==== Excerpt provided

Published on November 14, 2017 at 13:26 / Updated on May 8, 2018 at 20:53

Does your mood darken as daylight becomes sparse over the long winter months? There is light at the end of your winter blues tunnel, and you don’t have to wait for spring to see it!

Most people only go through a few slumps in the winter, and this has no impact on their quality of life or daily activities. Others, however, experience more severe symptoms: loss of interest in their usual activities, an ongoing feeling of depression, loss of energy, problems sleeping, and even dark or suicidal thoughts. In these cases, the problem may be seasonal affective disorder (SAD), a type of depression that comes back every year at the same time. These individuals should see their physician to determine whether a treatment could help them.

A simple, drug-free way to relieve SAD (or even a slight bout of winter blues) is to expose yourself to as much light as possible. Studies have found that exposure to light has a positive impact on symptoms of SAD.

Here are some tips to increase your exposure to light:

  • Do some outdoor activities while the sun is out.
  • Brighten your indoor environment by keeping curtains and blinds open. If possible, sit near a window to work.
  • Exercise regularly.

You can also purchase a light therapy lamp to increase your exposure to light. It’s important to use them correctly, because even though they just emit light, they can cause more harm than benefits if they are used incorrectly.

========
==== Extracted records

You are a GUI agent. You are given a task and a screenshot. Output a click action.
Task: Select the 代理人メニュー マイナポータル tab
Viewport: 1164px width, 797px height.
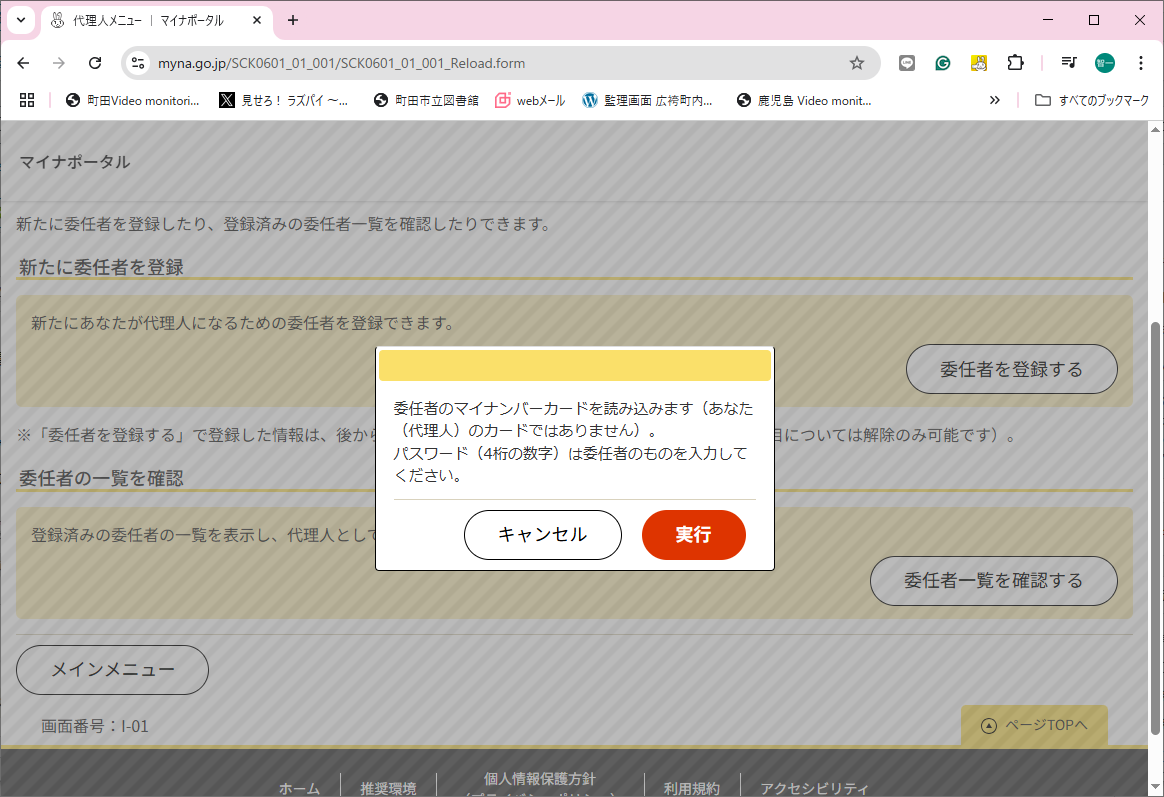coord(150,20)
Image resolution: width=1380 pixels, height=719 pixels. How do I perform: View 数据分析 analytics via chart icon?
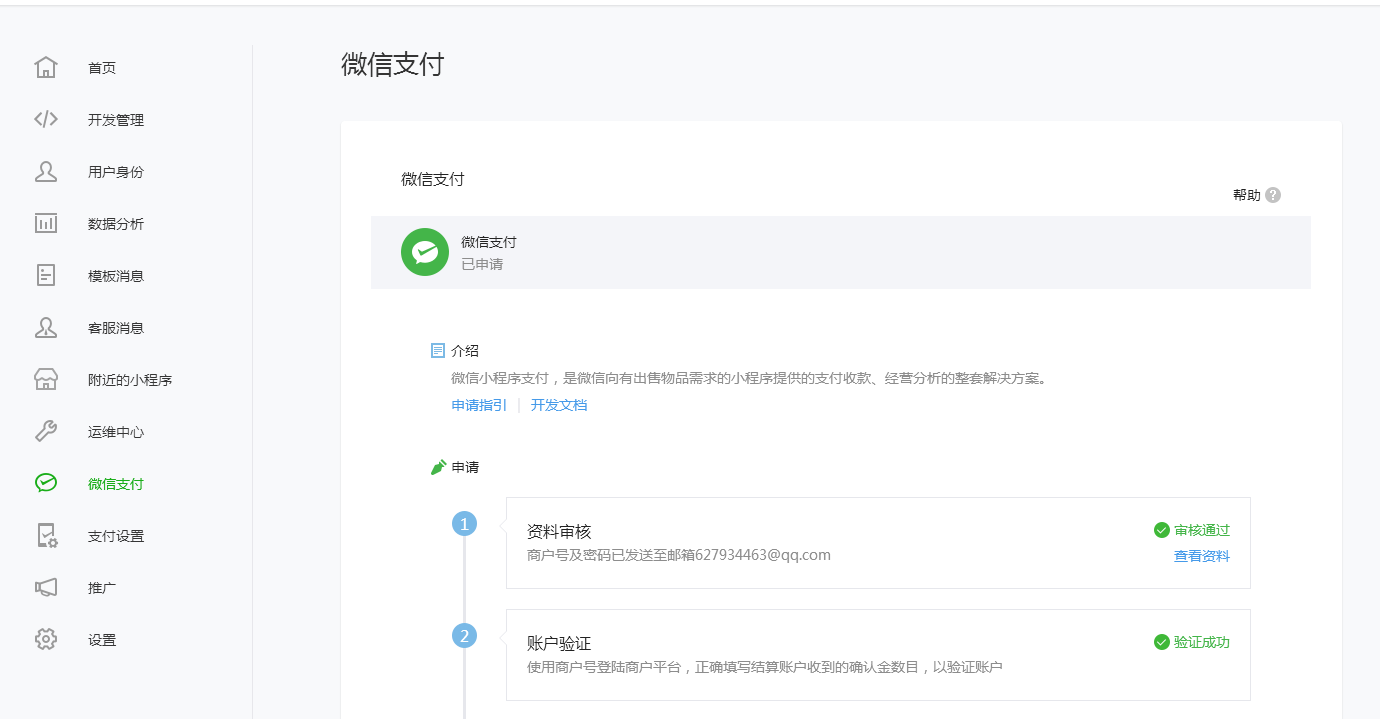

========

Exercises to complete
1. Update the passage of the article on winter blues that starts with "Published on November" and goes on through "spring to see it!", changing "daylight" to "sunlight".
2. According to the article on winter blues, what kind of depression is seasonal affective disorder?
3. Proceed with the article on winter blues from the point at which it stops.
The stored lines bear no relation to the article on winter blues.

Answers to each task
1.
Published on November 14, 2017 at 13:26 / Updated on May 8, 2018 at 20:53

Does your mood darken as sunlight becomes sparse over the long winter months? There is light at the end of your winter blues tunnel, and you don’t have to wait for spring to see it!

2. A type of depression that comes back every year at the same time.

3.
It is recommended that you choose a light that provides at least 2,000 lux, and ideally 10,000 lux. Begin the exposure gradually: start with one or two minutes, and increase very gradually. Too much exposure can cause agitation and even increase anxiety rather than relieve it. The duration of exposure should be tailored to the intensity of the symptoms. It’s important to use the lamp in the morning, so that you don’t disrupt your sleep at night.

Light therapy is not suitable for everyone! Individuals with eye diseases, diabetes (due to the effects of the disease on the eyes), bipolar disorder, as well as people taking medication that makes their skin more sensitive to the sun, should not use these lamps, unless instructed otherwise by their doctor.

If you’re not sure whether light therapy is suitable for you, or if you need help choosing a lamp, don’t hesitate to speak to your pharmacist!